2. As to Canada, the road to the answer is a little complicated. There is a US/Canadian income tax treaty. It contains a provision to avoid double taxation. An analysis would need to be done to determine whether a raffle prize win is covered by the treaty. Also, although the income ( raffle prize ) is US source income, it is not periodic and you are not engaged in a trade or business in the US by buying raffle tickets, so a little analysis would need to be done to see whether it is properly taxable in the US. Assuming that it is, you should receive a foreign tax credit against any Canadian tax due on the win, if any, for any US taxes paid.. ( I am assuming that the FMV of the prize from an extraterritorial ( US ) raffle win is taxable in Canada. I am also assuming that Canada has a foreign tax credit similar to that found in the Internal Revenue Code. You should check with your Canadian accountant for the precise and correct answers.) Lastly, Assuming the treaty applies to a raffle win, you would analyze the situation under the treaty to see if the result improves. I know, before you say it, the complexity seems ridiculous but the concept of national sovereignty and the meshing of two different and independent tax systems leads to the complexity.
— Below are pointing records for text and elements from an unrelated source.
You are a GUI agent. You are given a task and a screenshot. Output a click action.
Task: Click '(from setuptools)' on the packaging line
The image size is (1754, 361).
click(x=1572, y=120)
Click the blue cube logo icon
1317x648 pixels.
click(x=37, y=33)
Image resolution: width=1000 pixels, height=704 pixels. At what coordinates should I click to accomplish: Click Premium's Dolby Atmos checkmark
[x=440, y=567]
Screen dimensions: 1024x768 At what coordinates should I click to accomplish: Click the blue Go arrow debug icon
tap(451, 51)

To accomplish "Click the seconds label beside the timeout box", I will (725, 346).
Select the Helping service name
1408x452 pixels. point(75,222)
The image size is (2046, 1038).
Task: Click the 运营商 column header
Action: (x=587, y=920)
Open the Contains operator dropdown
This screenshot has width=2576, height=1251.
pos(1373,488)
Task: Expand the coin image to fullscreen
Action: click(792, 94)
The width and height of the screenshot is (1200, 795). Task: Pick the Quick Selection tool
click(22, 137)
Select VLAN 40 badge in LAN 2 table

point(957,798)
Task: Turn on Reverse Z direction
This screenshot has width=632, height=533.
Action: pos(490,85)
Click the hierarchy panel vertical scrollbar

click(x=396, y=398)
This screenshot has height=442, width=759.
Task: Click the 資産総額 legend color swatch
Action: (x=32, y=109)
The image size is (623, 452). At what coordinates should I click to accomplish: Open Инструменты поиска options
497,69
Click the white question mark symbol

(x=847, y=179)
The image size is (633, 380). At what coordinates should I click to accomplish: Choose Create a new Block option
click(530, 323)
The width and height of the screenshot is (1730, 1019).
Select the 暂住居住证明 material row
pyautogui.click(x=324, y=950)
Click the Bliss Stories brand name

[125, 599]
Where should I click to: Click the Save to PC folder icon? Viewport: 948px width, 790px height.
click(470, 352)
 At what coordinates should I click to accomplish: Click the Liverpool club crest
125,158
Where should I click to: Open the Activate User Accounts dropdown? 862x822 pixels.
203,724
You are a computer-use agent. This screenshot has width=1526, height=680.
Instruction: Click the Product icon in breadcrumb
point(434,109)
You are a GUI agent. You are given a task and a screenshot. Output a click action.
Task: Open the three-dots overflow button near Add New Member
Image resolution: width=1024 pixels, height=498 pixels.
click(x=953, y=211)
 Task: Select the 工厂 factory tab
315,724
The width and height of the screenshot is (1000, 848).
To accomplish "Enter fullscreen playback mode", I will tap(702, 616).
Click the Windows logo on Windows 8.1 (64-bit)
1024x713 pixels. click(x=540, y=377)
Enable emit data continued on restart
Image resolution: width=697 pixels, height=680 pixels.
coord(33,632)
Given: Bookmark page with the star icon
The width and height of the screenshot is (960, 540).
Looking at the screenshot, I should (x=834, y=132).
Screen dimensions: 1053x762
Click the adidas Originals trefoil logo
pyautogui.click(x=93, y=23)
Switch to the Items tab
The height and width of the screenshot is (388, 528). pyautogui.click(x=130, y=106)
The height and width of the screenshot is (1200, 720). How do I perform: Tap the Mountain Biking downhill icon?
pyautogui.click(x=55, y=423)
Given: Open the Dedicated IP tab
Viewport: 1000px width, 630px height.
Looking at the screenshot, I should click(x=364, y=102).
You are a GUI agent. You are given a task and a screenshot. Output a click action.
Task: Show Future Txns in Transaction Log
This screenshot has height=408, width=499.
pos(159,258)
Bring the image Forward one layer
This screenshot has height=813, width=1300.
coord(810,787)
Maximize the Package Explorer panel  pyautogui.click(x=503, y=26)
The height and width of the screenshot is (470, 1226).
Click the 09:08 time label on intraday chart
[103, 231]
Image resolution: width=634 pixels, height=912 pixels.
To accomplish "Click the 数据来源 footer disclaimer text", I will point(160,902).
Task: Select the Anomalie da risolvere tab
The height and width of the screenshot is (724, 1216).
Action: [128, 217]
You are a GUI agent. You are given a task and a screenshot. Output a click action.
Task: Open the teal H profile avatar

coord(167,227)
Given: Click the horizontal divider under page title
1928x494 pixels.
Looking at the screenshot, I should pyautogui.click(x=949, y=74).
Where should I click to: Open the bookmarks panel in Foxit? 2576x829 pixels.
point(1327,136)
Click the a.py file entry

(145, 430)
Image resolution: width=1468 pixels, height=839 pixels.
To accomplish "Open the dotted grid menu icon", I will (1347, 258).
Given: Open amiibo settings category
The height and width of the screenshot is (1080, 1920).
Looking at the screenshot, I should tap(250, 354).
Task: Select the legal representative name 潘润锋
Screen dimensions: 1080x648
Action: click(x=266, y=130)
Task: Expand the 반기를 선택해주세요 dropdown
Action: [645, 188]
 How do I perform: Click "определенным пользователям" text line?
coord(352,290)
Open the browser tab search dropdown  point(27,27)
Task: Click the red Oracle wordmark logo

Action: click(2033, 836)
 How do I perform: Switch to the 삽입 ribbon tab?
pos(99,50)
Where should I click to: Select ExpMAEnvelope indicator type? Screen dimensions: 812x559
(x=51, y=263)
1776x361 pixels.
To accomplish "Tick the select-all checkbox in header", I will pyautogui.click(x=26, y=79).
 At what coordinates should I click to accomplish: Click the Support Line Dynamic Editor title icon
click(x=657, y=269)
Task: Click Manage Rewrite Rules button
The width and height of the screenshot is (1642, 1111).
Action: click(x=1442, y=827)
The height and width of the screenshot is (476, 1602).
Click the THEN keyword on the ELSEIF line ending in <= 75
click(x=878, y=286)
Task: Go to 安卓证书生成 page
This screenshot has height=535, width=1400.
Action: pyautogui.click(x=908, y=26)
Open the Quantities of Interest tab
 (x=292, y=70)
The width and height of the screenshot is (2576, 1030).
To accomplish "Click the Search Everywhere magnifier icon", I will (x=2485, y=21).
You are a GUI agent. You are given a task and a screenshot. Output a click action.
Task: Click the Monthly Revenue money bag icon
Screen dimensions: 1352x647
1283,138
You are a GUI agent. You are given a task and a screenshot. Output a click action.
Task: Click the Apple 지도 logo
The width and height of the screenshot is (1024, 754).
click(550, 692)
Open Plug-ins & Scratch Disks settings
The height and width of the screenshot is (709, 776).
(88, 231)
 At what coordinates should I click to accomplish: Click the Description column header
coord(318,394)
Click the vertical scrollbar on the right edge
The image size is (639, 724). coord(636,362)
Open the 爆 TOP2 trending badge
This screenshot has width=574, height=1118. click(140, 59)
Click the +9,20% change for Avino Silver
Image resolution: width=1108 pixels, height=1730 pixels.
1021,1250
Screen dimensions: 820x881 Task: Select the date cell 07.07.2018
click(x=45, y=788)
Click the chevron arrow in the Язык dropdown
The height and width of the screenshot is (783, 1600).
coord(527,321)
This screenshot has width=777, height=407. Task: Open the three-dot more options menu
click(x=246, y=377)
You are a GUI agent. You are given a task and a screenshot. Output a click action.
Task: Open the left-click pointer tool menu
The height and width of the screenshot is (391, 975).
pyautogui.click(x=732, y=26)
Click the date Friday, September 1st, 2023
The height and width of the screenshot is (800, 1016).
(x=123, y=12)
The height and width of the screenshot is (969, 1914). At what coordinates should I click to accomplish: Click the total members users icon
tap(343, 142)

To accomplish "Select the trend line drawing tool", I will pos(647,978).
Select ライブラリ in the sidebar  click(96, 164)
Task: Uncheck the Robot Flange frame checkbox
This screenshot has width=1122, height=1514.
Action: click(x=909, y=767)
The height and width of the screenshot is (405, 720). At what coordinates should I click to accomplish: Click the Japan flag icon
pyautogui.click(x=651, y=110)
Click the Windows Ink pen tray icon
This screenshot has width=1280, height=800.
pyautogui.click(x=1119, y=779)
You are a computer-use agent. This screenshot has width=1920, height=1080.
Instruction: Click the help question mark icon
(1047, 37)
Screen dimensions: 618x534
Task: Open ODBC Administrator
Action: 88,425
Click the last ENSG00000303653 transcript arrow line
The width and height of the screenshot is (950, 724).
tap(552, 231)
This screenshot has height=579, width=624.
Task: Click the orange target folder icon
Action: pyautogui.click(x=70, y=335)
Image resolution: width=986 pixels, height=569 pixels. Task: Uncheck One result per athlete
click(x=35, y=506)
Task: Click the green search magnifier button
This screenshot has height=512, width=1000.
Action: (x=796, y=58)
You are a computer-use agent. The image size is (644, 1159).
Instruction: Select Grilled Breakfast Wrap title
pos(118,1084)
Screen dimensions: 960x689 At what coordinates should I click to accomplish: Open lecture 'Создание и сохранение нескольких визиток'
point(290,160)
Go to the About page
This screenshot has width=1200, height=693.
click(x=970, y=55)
3. The bottom line is that if someone does not have at least $35,000.00 or so laying around doing nothing plus the cost of the raffle tickets, they should probably stay out of the raffle. It is a fantastic vehicle. Thank goodness the folks at ASC did not have a clue as to how to market it. If they had posted it in our classified section, it would have probably been gone in a couple of days. If they had, in addition, moderator permitting, posted it in both the GTS and SRT forums with a minimum bid, a bidding war would have probably immediately commenced. Their loss, the VCA's gain.